Stephania is walled in by pride, arrogant in her determination to be cured and contemptuous of those who lack her bitter strength. No one dreamed that it would be she who would effect a positive physical change in the lives of Thura and Fröken Nilsson. And her own cure might be more in spirit than the body.
At the end of World War II, Ms. Karmel was hospitalized in Sweden for injuries received in a Nazi concentration camp of which she was one of the few survivors.
This is a quite remarkable book and deserves to be better known. I hope that a bit of exposure on Goodreads will encourage others to try it. It's the story of 3 women in a hospital room each with long-term problems. Sounds riveting? Well, no, I guess it doesn't - but believe me, it is! Very well written, with great empathy and understanding of the characters, and in many ways a page-turner. There are a few cheap copies on Amazon UK, so go on, give it a try!
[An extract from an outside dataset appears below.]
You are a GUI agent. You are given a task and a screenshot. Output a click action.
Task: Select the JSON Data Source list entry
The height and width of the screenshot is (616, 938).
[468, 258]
This book is surprisingly uneventful but there's something about the characters that holds your interest throughout the whole book. The relationship between these three women blossoms in the most beautiful way, as well as the characters' immaculate development.
The second Ilona Karmel book I just could not put down. She has a riveting way of describing her character's understandings of their unchanging surroundings, and the drama of how they change within them—and within their relationships with other women—strikes me as ahead of its time.